You need to complete your 10+2 basic school syllabus before joining this course as the problem session and the mock tests will be very challenging for you. So if you do not feel comfortable with your school syllabus then this course is not for you.

This course starts every year in the month of January and ends in April. Every week we meet for two hours for learning and then there are assignments and tests every week along with full-length mock tests every alternate week.
We have both online and offline batches, offline batches are only operational at Kolkata, West Bengal, India. You will first have to take a trial class from one of our faculties and then you will have to sit for an exam which will be conducted online and then on the basis of your score we will decide whether you are eligible for admission. If you have cleared Regional Mathematics Olympiad or have an outstanding result in your boards then you are eligible for direct admission.

For further details, you can contact Arkabrata Das, Phone no.- +91-8247590347, Whatsapp no.-+91-9700803692.

This course is for those students who are passionate about Mathematics.

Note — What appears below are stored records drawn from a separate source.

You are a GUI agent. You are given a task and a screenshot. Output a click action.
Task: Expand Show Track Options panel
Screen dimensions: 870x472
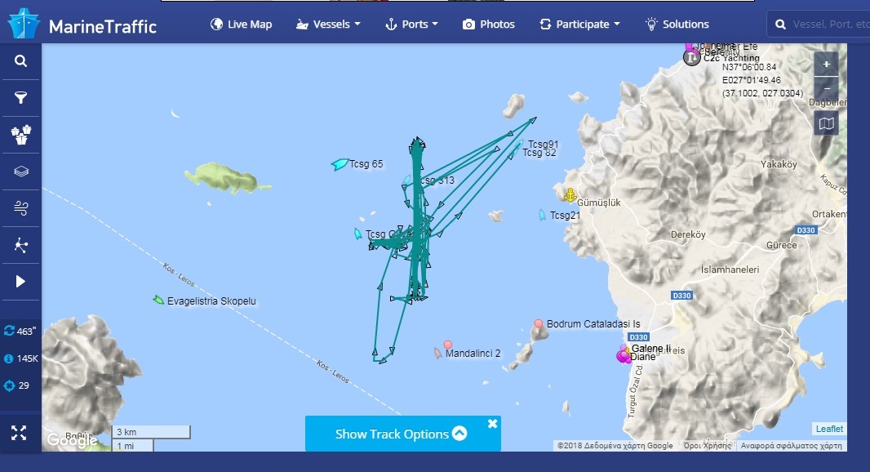click(x=402, y=434)
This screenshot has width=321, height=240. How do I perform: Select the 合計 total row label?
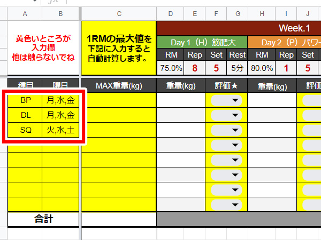pos(43,219)
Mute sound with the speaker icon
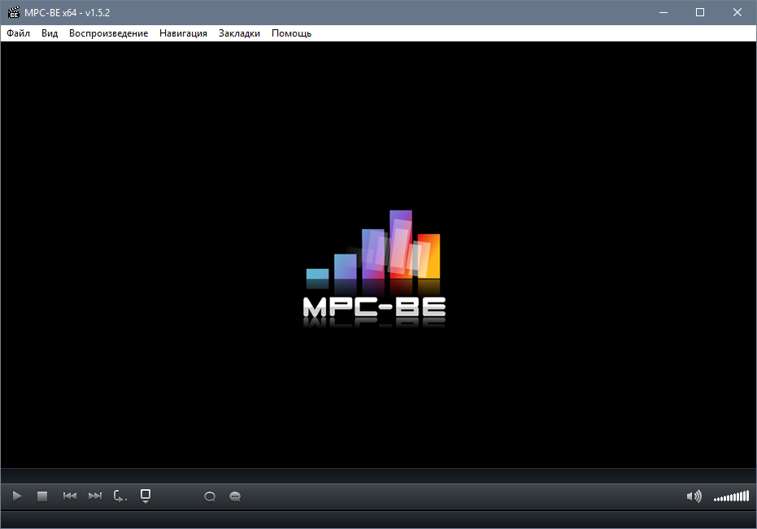Image resolution: width=757 pixels, height=529 pixels. (694, 496)
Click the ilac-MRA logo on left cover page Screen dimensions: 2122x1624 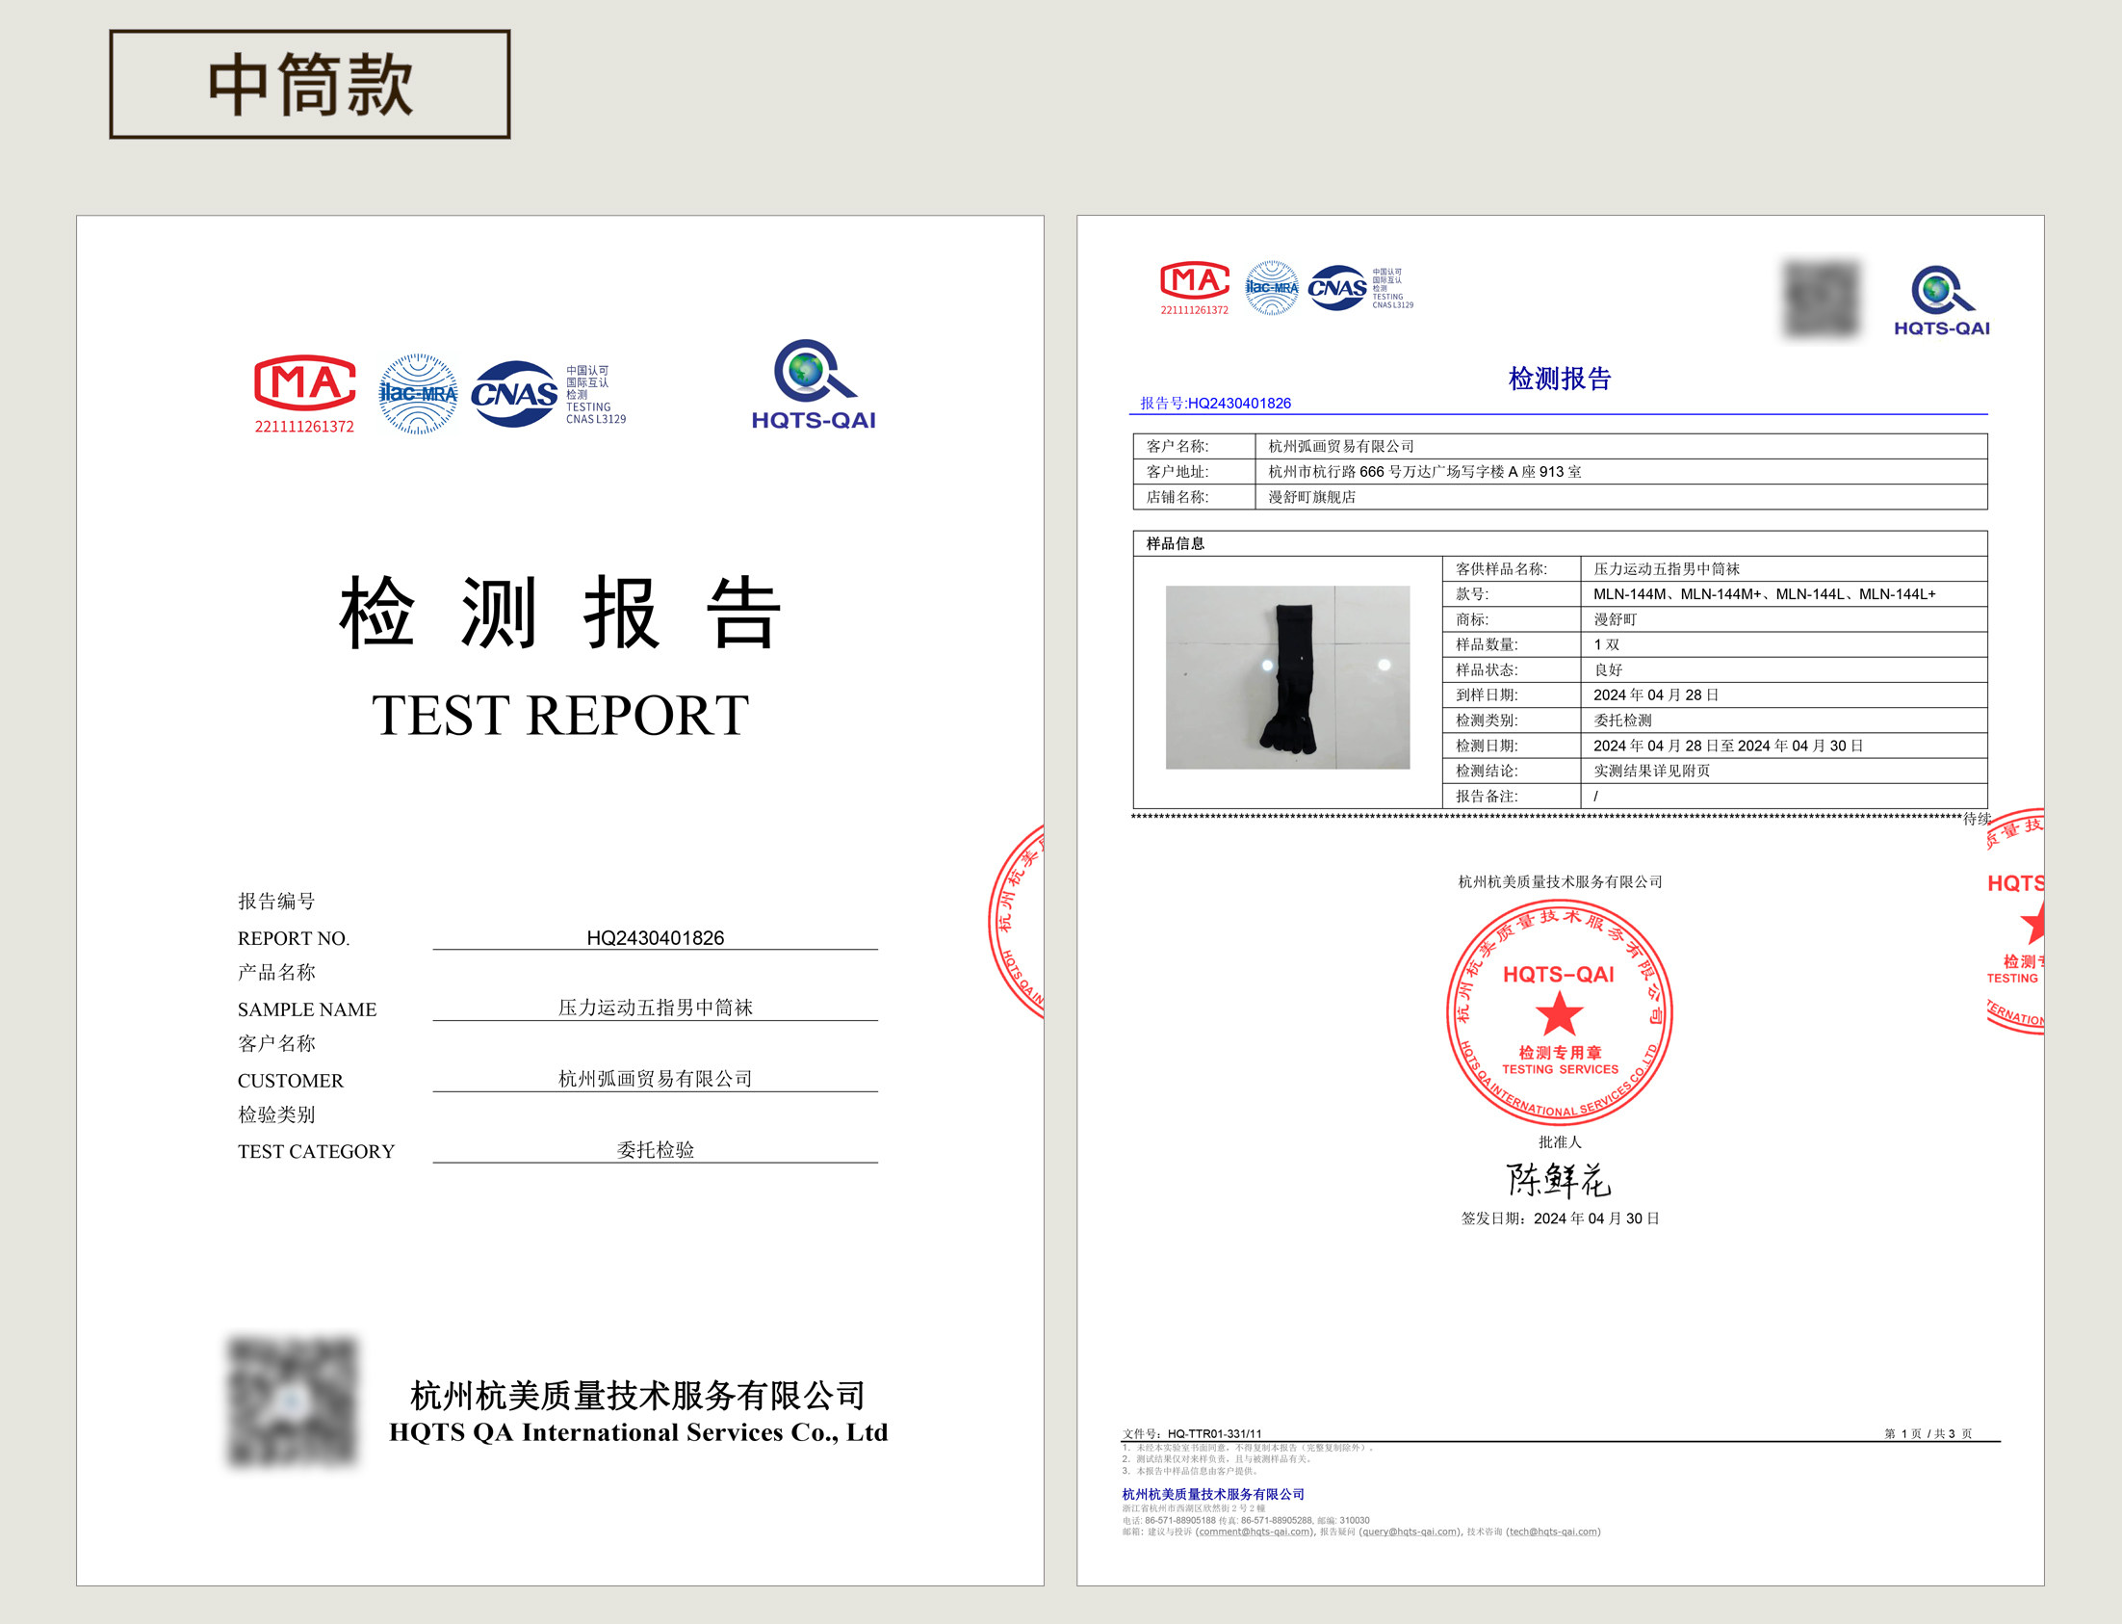click(x=417, y=393)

Firstly analyze whether you qualify yourself fit to study in ISI or CMI. By being fit to study, I mean to say if you love math. If your target is just to get a brand name or just qualify the exam for “a” college, please don’t take the exams.

Now that you are sure that you are a math lover, you can proceed to take the course.

The course is for high school students who want to give the ISI & CMI entrance exam after their 10+2.

Recommended Books:

1. Problem Solving Strategies (pdf available) (which I’ll refer to as PSS),
2. Test of mathematics at the 10+2 level (published by ISI) (which I’ll refer as TOMATO),
3. An excursion in mathematics (which I’ll refer to as Excursion).
4. Challenges and Thrill of pre-college Mathematics.
5. Also refer to some standard textbooks for calculus definitions (like I.A. Maron, Bartle-Sherbert or Apostol).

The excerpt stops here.